Better TypeScript types for ParseRule?

ParseRule currently has the following type:

interface ParseRule {
  /// A single rule should have _either_ a `tag` or a `style` property.
  tag?: string
  style?: string
  /// Called with a DOM Element for `tag` rules, and with a string (the
  /// style's value) for `style` rules.
  getAttrs?: (node: HTMLElement | string) => Attrs | false | null
  // ... other fields
}

Now if I have a ParseRule like

const rule: ParseRule = {
  tag: 'div',
  getAttrs(node: HTMLElement) { // type error
    return { class: node.className }
  },
  // ... other fields
}

which is perfectly fine at runtime, getAttrs gets incorrectly marked as a type error by TypeScript compiler.

TypeScript compiler is happy with the much more verbose version:

const rule: ParseRule = {
  tag: 'div',
  getAttrs(node /* inferred as (HTMLElement | string) */) {
    if (typeof node === 'string') throw new Error('IMPOSSIBLE')
    return { class: node.className }
  },
  // ... other fields
}

But writing something like this every time is cumbersome.

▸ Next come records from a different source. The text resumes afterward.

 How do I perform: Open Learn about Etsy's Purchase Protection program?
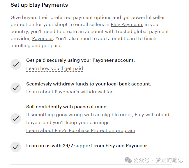click(81, 131)
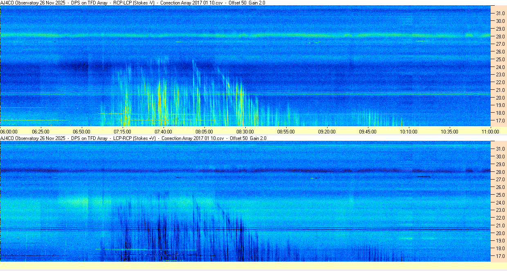Click 17.0 frequency label in upper panel
Image resolution: width=507 pixels, height=271 pixels.
[x=500, y=121]
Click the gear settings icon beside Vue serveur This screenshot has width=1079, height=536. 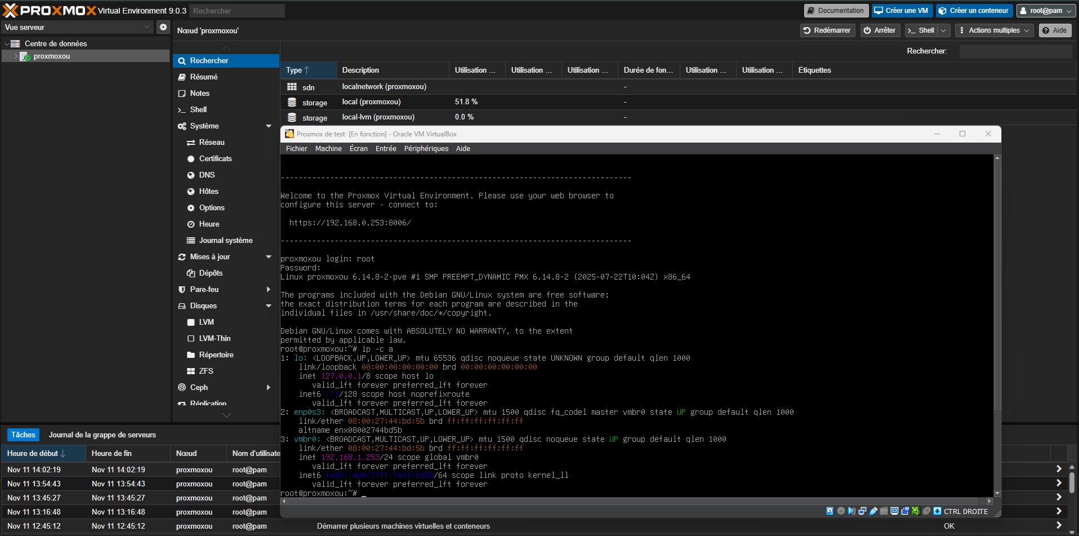(163, 27)
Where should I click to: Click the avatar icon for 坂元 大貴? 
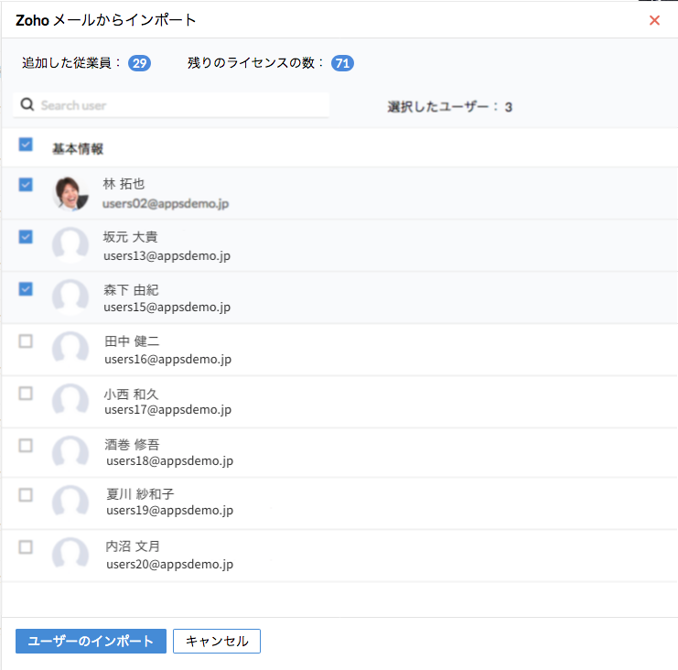[70, 245]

ProseMirror/prosemirror-schema-basic bypasses this problem by casting an object blindly into NodeSpec or MarkSpec, which works because

(node: HTMLElement) => Attrs | false | null

is a superset of

(node: HTMLElement | string) => Attrs | false | null

(not the other way around!)

I think it is not right to force users to write needlessly verbose code or fallback to type assertions to work around the types. Two solutions come to my mind:

Make ParseRule a union type

This makes the dependency of getAttrs on whether tag or style is present clear. Among other benefits, it also ensures that one and only one of tag or style exists on the type level.

type ParseRule = (
  | {
    tag: string
    namespace?: string
    getAttrs: (node: HTMLElement) => Attrs | false | null
  }
  | {
    style: string
    getAttrs: (node: string) => Attrs | false | null
  }
) & {
  priority?: number
  // ... other fields
}

The downside is that the type looks complex. Converting an interface to a type alias also means that other code cannot extend the interface with additional fields anymore, making it technically a breaking change in types, but I don’t think anybody should be augmenting ParseRule anyway.

Tweak the type a bit for ease of use

Since a getAttrs function should accept either HTMLElement or string but not both, it is reasonable to retype getAttrs as

getAttrs?: ((node: HTMLElement) => Attrs | false | null)
  | ((node: string) => Attrs | false | null)

This does not prevent errors like expecting an element with style rules, but is a smaller and more compatible change to the current interface type. prosemirror-model needs to be modified accordingly to cast getAttrs wherever it is called; the cast is unavoidable, because it is impossible to differentiate function types at runtime. Fortunately, there are only two call sites in matchTag and matchStyle.

I’d love to contribute a PR to fix the problem, but I am not sure about which solution would work better.

I tried the union approach and it does clean some things up, but it will cause code that currently type checks to stop typechecking, because in a context where the type checker knows you are typing a parse rule, you can currently leave the argument to getAttrs to have its type inferred. But as soon as ParseRule becomes a union (and the same issue exists when only getAttrs becomes a union), that type cannot be inferred and this becomes a type error.

Unfortunately, TypeScript seems unable to infer which element type of a union we are picking from sibling properties (see this simplified example).

The breakage is only on the type level, so though it might break people’s builds it won’t break people’s running code, but I’m still not sure I want to inflict that on users.

Oops. My first intuition is that, the inference in the simplified example fails because TypeScript does not know if propB exists even if propA exists.

type T = {propA: string, pred: (a: string) => string}
  | {propB: string, pred: (a: number) => string}

let x: T = {propA: "x", propB: "x", pred: x /* rightfully any */ => x + ""}

It is possible to provide good inference by explicitly saying that the other property does not exist.

type T = {propA: string, propB?: undefined, pred: (a: string) => string}
  | {propB: string, pred: (a: number) => string}
  
let a: T = {propA: "x", pred: x => x} // type checks
let b: T = {propB: "x", pred: x => x.toString()} // type checks
let c: T = {propA: "x", propB: "x", pred: x => x.toString()} // error

After some tinkering, I find that TypeScript is currently designed to provide best support for a union type discriminated by a literal field. The reason why the example above works is that propB is acting as the discriminator, where undefined is the literal triggering the TypeScript compiler to think so. Unfortunately, given the current status of discriminator types in TypeScript, I’m not aware of a solution that feels less hacky. The intent is clear, at least.

Oh, that’s clever. Indeed, adding a dummy tag property to StyleParseRule makes this issue go away. I’ve released prosemirror-model 1.20.0 with these types. We’ll see whether it causes any further fallout.